(Information supplied begins)

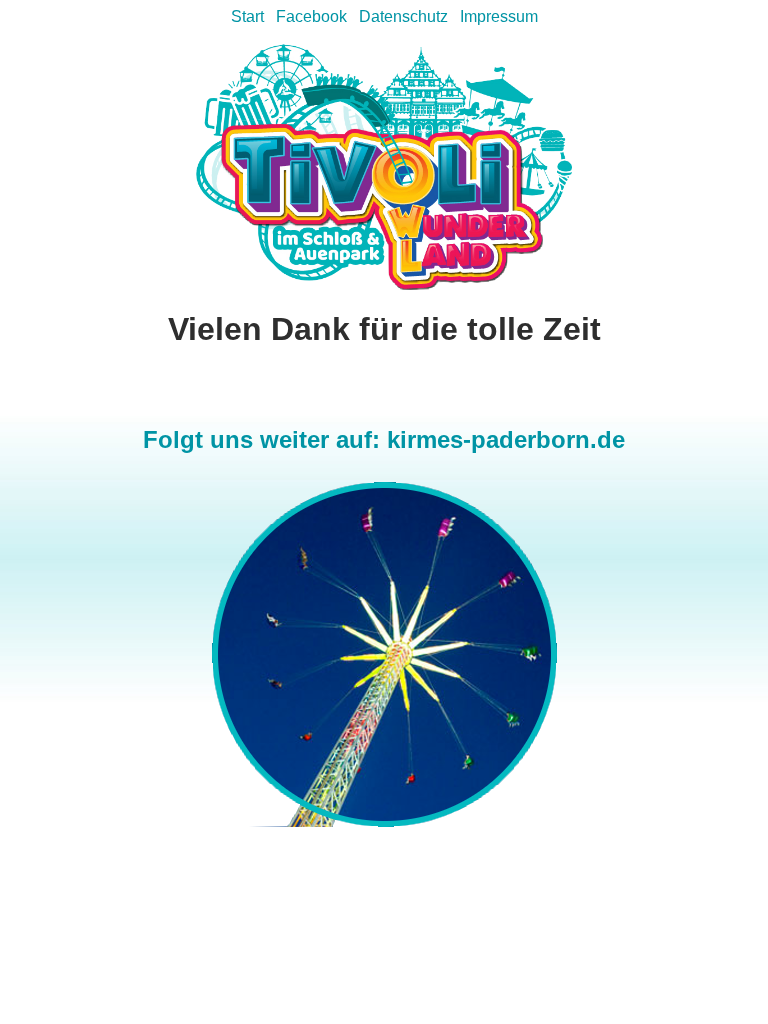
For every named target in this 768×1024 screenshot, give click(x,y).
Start (247, 16)
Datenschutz (403, 16)
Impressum (499, 16)
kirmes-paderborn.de (506, 439)
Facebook (311, 16)
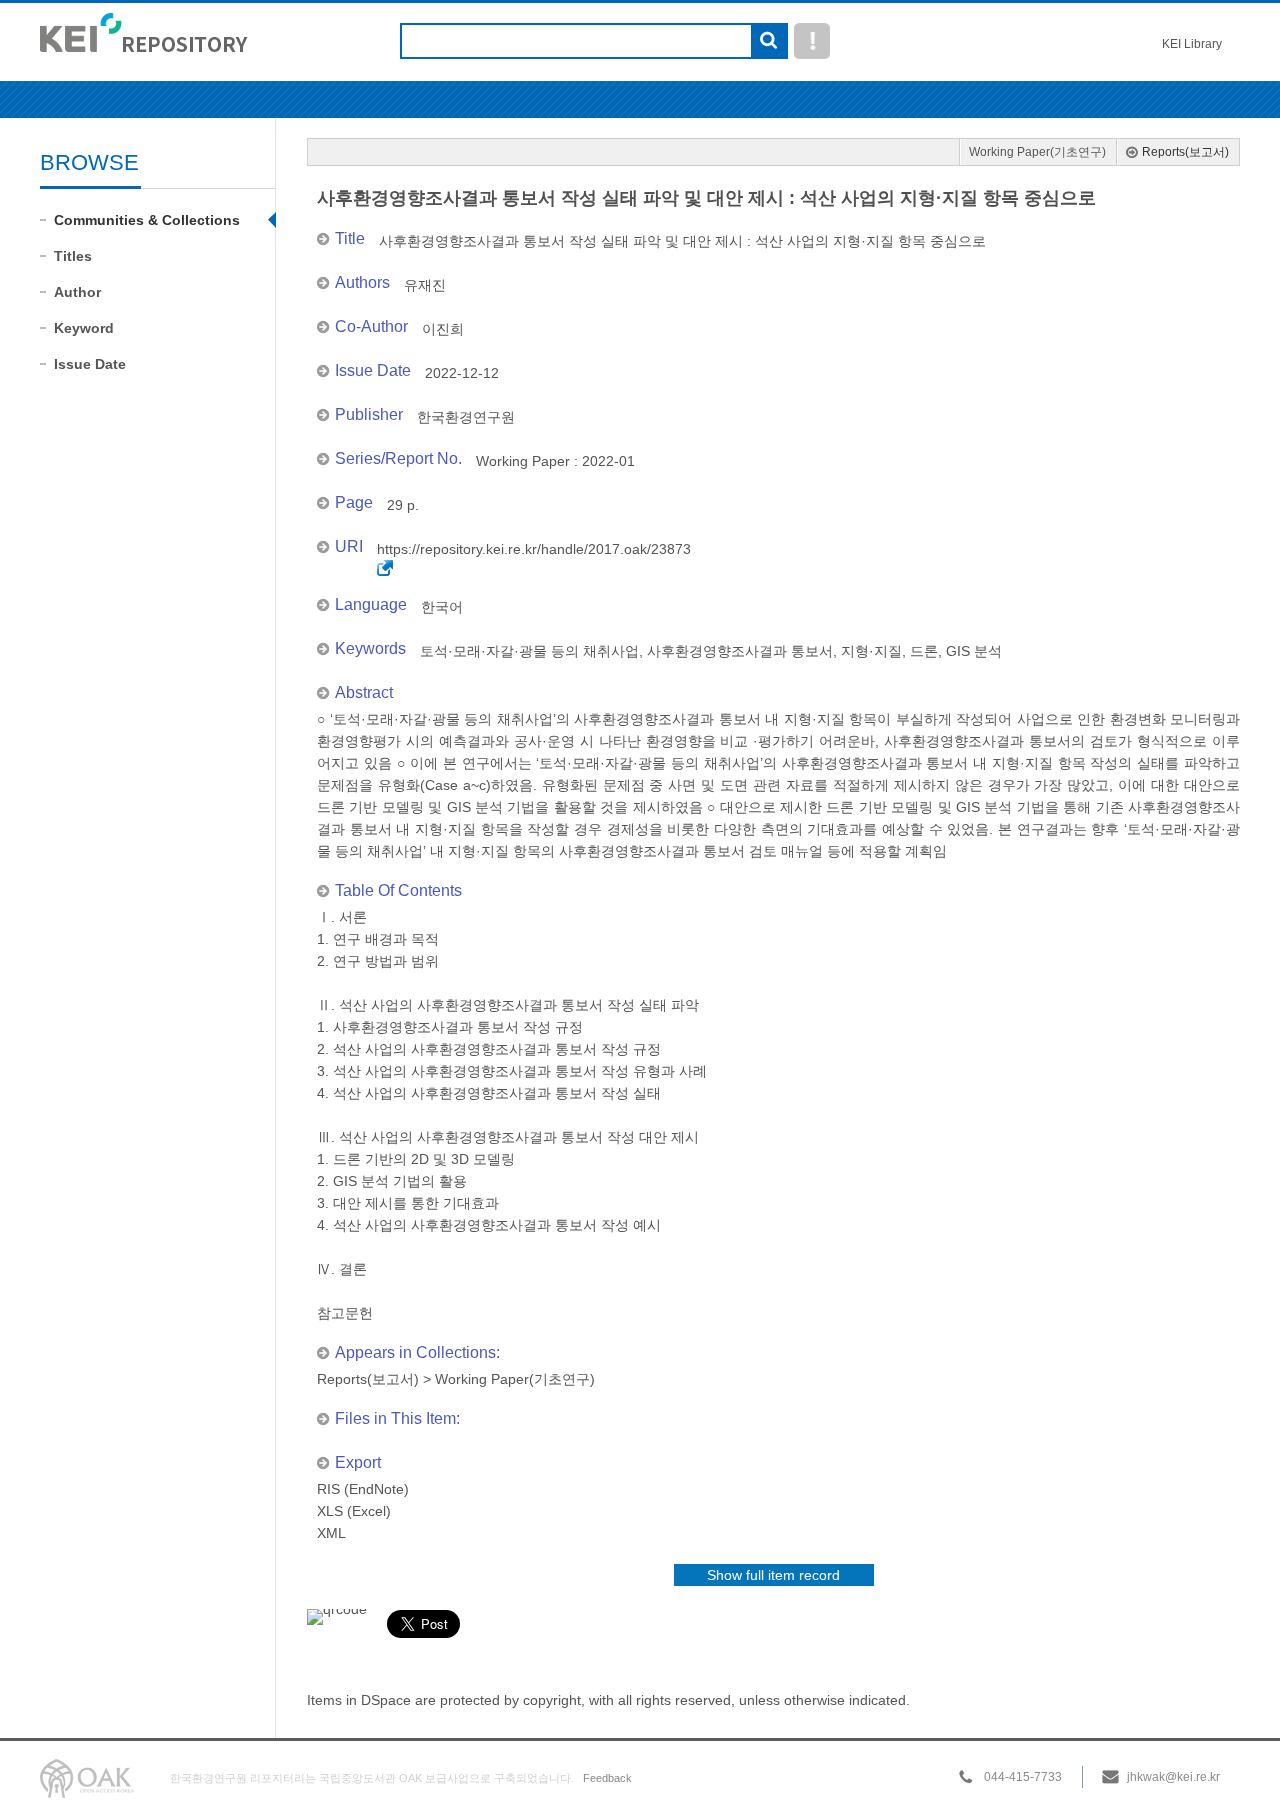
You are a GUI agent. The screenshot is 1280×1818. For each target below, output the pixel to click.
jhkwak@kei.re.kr (1173, 1777)
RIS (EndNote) (363, 1489)
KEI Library (1192, 44)
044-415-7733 (1023, 1777)
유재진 (425, 285)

(Information supplied ends)

▶ [Exercise goal]: Word-for-word repeat, images excluded: return all the data.

▶ [Answer space]:
For every named target in this 768×1024 screenshot, give click(x,y).
Start (247, 16)
Datenschutz (403, 16)
Impressum (499, 16)
kirmes-paderborn.de (506, 439)
Facebook (311, 16)
You are a GUI agent. The screenshot is 1280×1818. For each target below, output the pixel to click.
jhkwak@kei.re.kr (1173, 1777)
RIS (EndNote) (363, 1489)
KEI Library (1192, 44)
044-415-7733 (1023, 1777)
유재진 (425, 285)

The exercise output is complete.